Doesn't this prevent any objects that are ever printed from being
garbage collected?

- Eric (······@nas.nasa.gov)
From: Bruce R. Miller
Subject: Re: lispview vs clim : summary
Date: 
Message-ID: <2899746884@ARTEMIS.cam.nist.gov>
In article <····················@wk43.nas.nasa.gov>, Eric Raible writes:
>    From: ···@ai.mit.edu (Thomas M. Breuel)
>
>    You can achieve all these effects [presentation style input] very
>    cheaply if you modify the printer and the reader. The printer can
>    prefix objects with a tag (e.g., ·@173#(1 2 3)"), keep printed
>    objects in a table, and the reader can look up the object when
>    presented with a tag. I've done it--it works pretty well.
> 
> Doesn't this prevent any objects that are ever printed from being
> garbage collected?

Sure! But so does CLIM.  At least until the `output history' of a
window is cleared.  The CLIM output history is what Eric's table
essentially is (or wannabe's :>)

Presumably, part of `modifying the printer' must consist of 
clearing the table whenever a ^L (or whatever) is printed ?
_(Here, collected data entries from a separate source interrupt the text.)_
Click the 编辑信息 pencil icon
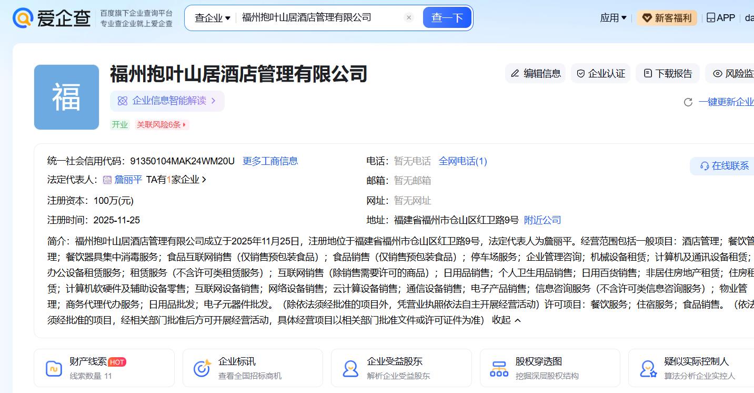Viewport: 754px width, 393px height. (x=515, y=74)

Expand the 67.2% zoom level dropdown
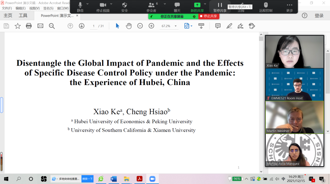tap(176, 26)
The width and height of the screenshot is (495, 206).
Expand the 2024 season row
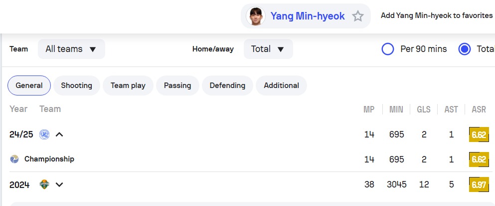[59, 185]
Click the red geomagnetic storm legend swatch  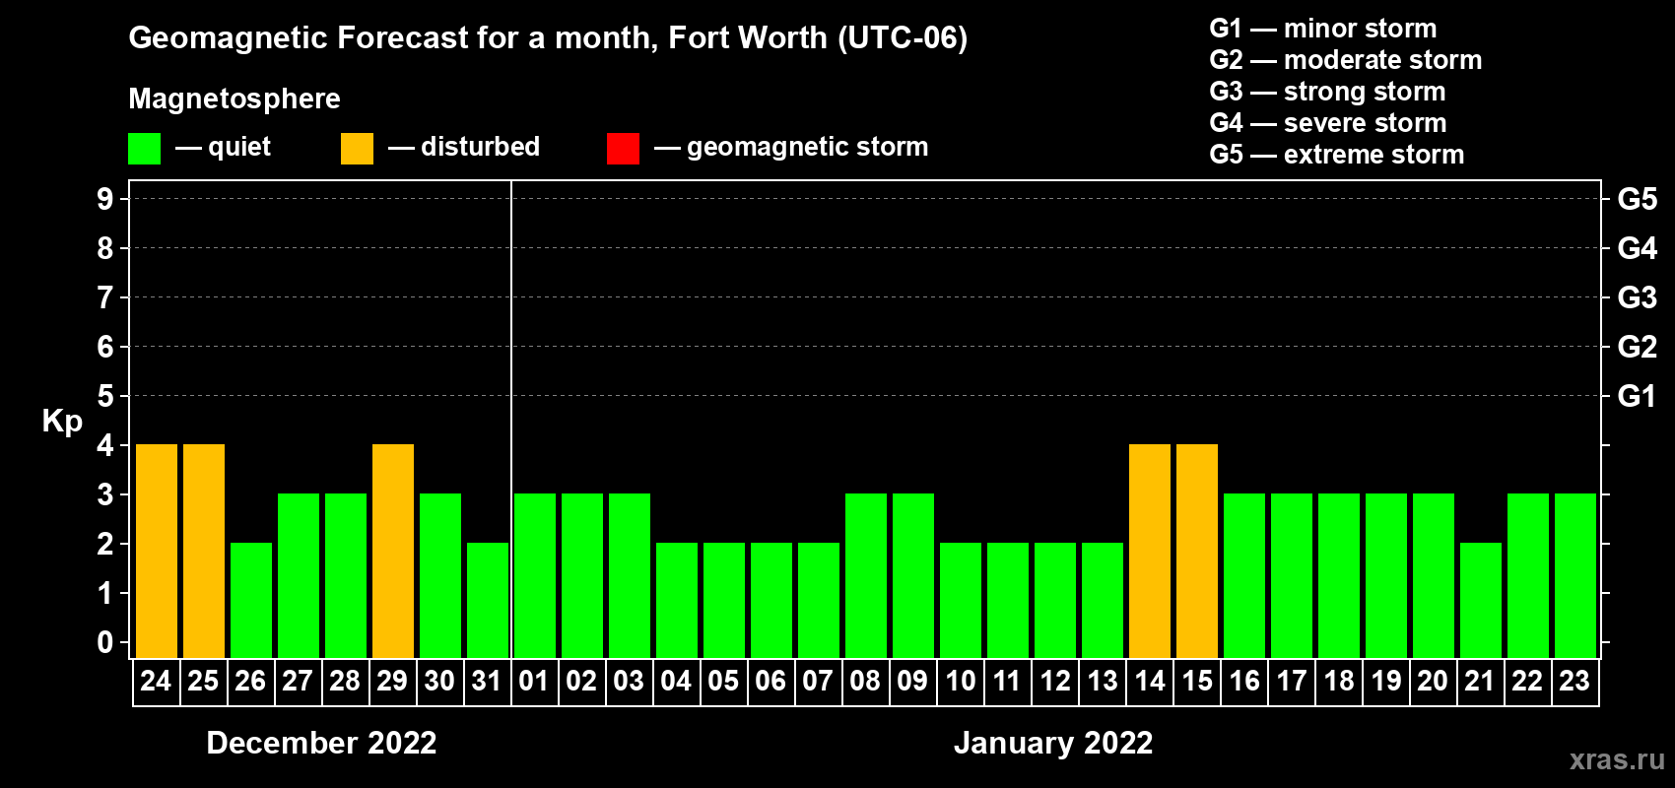[x=623, y=149]
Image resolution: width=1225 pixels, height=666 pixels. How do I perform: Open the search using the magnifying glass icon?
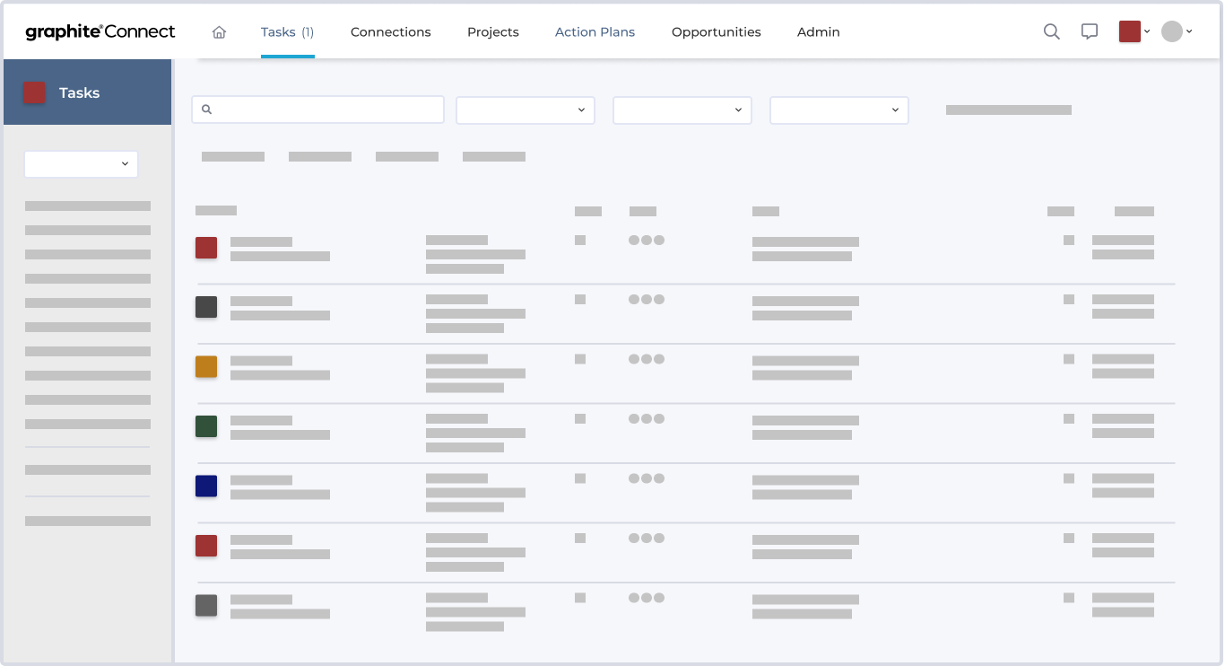1051,31
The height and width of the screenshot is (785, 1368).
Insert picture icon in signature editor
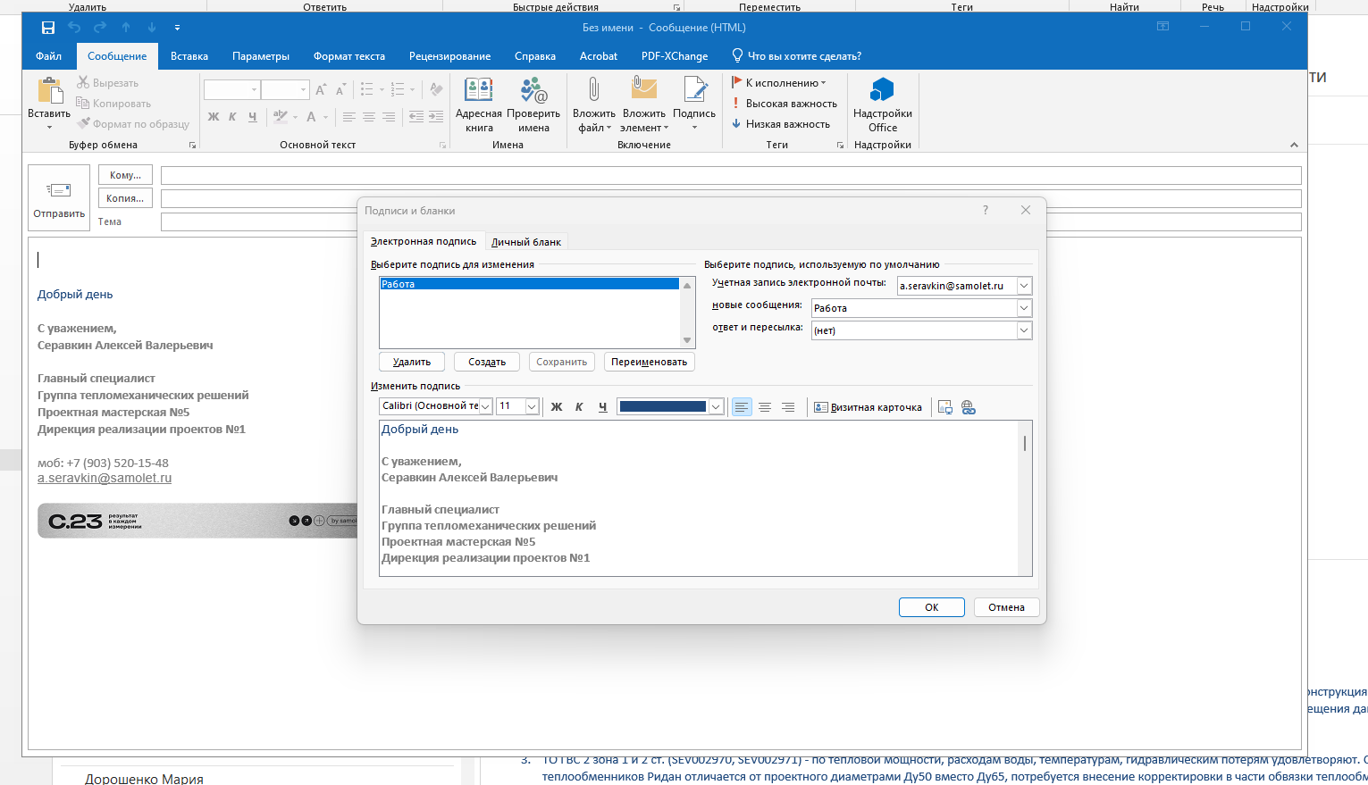[x=945, y=407]
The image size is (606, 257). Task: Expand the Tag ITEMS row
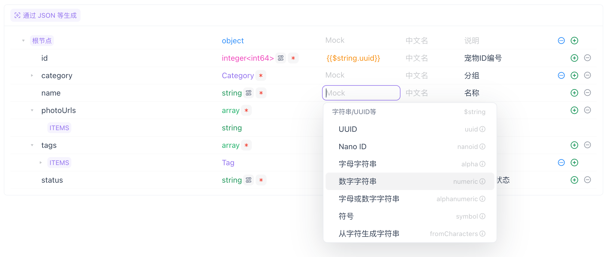(41, 163)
I fell into a similar trap in a Dynamic Windows program I wrote where
the interaction pane presented (in short #<..> form) the presentation
object being displayed on the display pane.   For some special uses one
might want to diddle with it... well, it made sense at the time!
But, after displaying, then clearing, hundreds of big things on the
display pane, it's easy to forget that all those things were still in the
(scrollable) output history of the interactor -- they weren't GC'd.
Ouch, well it wasn't DW's fault.
From: Barry Margolin
Subject: Re: lispview vs clim : summary
Date: 
Message-ID: <kioddnINN754@early-bird.think.com>
In article <····················@wk43.nas.nasa.gov> ······@nas.nasa.gov writes:
>   From: ···@ai.mit.edu (Thomas M. Breuel)

>   You can achieve all these effects [presentation style input] very
>   cheaply if you modify the printer and the reader. The printer can
>   prefix objects with a tag (e.g., ·@173#(1 2 3)"), keep printed
>   objects in a table, and the reader can look up the object when
>   presented with a tag. I've done it--it works pretty well.
>
>Doesn't this prevent any objects that are ever printed from being
>garbage collected?

Yes, but CLIM has the same problem when it saves presentations in the
output history, and this was being offered as a way to emulate this feature
of CLIM.

And the solution is the same in both cases: provide a command to clear the
record.  In CLIM, when you clear the output history of a window, the
objects that were printed in the window can become garbage.  Dynamic
Windows also has a command that just clears the presentation records from a
window, without actually clearing the displayed output, and I assume CLIM
inherited this feature as well.

In the above case, the table can simply be emptied, and then the objects
can be GCed.

-- 
Barry Margolin, Thinking Machines Corp.